*Exercise*
Please set down, unchanged, the line containing "Where should I click to: Select the employee" and all the lines that follow it until the data below ends.
|---|
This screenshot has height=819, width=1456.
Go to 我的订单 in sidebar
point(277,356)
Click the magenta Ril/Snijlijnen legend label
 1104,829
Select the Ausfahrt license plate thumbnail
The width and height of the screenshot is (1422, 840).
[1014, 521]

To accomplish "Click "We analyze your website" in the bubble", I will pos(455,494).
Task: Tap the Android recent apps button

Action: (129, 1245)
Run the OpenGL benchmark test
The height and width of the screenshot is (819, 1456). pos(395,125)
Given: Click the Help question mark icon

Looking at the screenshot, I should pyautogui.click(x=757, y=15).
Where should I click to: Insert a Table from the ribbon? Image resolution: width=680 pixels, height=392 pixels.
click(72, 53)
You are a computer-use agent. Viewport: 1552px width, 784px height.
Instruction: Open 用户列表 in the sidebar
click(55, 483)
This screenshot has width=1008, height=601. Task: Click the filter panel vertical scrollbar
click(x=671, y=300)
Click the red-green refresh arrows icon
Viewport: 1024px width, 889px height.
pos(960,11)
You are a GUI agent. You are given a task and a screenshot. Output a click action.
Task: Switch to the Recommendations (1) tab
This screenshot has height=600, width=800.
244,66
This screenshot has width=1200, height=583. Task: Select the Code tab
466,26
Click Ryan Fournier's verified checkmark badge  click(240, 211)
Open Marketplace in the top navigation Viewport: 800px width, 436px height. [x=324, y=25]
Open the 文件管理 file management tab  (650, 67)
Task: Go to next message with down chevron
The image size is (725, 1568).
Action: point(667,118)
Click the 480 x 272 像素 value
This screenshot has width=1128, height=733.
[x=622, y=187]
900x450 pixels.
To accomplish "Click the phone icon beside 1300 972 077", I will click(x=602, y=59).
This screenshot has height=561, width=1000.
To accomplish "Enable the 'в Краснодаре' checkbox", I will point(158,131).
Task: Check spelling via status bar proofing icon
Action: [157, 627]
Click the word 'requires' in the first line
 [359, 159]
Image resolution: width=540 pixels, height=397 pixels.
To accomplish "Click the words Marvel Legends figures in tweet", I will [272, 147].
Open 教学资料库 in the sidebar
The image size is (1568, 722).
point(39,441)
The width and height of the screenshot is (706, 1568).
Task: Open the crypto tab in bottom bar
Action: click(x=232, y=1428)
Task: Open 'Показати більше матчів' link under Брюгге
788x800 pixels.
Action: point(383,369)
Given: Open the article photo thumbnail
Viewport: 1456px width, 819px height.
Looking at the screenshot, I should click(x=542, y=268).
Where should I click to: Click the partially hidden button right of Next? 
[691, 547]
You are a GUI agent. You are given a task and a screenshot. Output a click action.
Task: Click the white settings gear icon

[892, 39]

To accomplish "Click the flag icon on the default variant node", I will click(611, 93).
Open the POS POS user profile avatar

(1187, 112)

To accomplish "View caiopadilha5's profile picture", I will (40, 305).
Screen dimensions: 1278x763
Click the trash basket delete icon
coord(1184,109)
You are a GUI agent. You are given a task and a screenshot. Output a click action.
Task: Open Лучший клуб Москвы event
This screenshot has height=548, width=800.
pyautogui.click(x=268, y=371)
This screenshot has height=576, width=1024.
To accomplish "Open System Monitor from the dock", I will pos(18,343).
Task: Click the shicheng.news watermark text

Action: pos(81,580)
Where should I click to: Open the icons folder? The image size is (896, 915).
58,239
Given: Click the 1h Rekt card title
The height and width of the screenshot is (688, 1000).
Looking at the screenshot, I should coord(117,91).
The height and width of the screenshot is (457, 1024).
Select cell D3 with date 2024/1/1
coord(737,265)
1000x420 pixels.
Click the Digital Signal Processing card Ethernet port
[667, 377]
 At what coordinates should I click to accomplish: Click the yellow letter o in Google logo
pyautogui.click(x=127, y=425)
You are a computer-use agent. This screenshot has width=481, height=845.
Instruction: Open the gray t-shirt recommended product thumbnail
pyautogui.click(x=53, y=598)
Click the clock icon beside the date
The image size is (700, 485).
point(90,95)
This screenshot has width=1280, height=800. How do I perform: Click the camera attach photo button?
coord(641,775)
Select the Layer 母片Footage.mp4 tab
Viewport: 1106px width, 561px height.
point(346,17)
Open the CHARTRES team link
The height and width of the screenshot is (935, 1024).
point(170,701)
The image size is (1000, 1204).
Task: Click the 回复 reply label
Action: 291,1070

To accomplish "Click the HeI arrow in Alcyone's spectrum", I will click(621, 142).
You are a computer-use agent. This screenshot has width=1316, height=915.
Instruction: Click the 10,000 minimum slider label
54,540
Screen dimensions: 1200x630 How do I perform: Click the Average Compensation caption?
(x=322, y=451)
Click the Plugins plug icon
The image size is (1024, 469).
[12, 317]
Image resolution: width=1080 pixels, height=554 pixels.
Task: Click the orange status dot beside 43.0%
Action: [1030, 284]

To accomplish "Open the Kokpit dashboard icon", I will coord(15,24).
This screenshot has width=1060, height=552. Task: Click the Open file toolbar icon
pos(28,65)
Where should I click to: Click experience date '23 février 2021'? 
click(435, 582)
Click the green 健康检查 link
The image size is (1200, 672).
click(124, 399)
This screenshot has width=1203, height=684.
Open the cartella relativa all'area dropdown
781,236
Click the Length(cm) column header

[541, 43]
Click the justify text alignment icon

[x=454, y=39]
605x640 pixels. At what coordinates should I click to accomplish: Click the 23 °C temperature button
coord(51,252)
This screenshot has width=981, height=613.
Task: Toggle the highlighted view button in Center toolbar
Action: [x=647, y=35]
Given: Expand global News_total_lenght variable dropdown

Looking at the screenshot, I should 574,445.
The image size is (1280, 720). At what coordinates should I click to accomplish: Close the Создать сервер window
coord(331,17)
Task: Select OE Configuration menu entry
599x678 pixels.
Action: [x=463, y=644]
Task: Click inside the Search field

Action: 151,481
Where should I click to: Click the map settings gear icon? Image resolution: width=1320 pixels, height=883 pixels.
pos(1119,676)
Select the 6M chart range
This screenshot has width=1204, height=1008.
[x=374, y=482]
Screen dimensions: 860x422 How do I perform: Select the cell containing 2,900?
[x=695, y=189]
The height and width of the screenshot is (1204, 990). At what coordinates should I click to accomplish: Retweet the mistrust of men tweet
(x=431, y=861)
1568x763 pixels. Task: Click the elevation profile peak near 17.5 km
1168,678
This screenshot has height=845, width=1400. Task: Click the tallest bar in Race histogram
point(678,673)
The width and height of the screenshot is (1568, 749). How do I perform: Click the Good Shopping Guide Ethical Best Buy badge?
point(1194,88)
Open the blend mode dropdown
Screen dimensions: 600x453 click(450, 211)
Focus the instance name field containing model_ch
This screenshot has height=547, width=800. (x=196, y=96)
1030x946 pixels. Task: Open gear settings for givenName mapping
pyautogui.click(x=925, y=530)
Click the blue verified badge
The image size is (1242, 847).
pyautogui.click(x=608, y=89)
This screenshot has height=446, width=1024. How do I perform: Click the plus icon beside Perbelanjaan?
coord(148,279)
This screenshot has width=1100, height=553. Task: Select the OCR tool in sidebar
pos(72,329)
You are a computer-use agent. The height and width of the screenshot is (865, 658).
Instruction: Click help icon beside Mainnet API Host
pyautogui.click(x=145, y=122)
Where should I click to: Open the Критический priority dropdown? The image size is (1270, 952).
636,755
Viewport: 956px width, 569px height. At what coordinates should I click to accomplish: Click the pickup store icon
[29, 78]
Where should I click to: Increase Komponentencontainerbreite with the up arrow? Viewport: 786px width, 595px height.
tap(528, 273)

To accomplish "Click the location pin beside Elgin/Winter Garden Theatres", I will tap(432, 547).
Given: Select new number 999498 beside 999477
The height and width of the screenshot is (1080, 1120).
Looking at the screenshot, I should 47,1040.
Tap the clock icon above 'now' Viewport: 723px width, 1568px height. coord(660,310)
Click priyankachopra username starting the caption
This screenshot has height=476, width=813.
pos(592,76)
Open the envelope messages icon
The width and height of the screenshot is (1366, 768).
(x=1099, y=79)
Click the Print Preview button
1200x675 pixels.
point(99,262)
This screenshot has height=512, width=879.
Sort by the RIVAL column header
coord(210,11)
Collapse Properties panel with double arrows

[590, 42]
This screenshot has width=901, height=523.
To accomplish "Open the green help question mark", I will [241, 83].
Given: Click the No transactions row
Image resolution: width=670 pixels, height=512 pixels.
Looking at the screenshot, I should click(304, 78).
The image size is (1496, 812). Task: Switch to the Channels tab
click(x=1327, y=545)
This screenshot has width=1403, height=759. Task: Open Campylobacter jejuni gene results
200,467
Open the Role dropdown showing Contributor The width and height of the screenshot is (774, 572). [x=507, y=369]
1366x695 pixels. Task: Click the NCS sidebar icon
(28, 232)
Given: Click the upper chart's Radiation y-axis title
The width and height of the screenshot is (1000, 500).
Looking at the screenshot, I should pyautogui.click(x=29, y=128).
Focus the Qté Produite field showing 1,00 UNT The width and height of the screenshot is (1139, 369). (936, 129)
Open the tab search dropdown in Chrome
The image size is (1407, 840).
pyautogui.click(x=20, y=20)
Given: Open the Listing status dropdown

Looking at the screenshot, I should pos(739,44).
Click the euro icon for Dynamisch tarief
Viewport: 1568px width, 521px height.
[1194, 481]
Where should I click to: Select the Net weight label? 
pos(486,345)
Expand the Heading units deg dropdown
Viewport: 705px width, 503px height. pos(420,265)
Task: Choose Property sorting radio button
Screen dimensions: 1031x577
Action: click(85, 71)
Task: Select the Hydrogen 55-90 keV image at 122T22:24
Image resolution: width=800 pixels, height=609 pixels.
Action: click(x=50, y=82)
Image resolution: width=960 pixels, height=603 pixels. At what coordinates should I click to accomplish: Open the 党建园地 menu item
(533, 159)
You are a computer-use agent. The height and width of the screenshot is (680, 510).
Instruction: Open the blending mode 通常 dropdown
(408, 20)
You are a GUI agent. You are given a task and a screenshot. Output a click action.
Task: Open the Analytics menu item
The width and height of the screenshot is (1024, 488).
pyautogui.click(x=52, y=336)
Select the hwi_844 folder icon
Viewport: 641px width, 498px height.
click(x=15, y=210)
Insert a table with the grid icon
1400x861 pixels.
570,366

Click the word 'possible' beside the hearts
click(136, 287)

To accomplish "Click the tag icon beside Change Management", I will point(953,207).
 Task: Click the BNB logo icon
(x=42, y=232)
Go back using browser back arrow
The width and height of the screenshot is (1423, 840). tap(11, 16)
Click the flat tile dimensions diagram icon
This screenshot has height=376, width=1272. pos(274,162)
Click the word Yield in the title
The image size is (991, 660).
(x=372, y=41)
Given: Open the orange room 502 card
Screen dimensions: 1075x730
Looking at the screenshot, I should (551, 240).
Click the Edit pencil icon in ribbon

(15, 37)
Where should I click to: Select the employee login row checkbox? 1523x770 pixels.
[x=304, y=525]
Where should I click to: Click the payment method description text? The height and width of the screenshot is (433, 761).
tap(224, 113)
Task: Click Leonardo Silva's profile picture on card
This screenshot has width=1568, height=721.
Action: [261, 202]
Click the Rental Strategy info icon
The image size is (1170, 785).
|---|
*Exercise output*
Where should I click to: Select the employee login row checkbox? 1523x770 pixels.
[x=304, y=525]
Where should I click to: Click the payment method description text? The height and width of the screenshot is (433, 761).
tap(224, 113)
Task: Click Leonardo Silva's profile picture on card
This screenshot has width=1568, height=721.
Action: [261, 202]
Click the Rental Strategy info icon
The image size is (1170, 785).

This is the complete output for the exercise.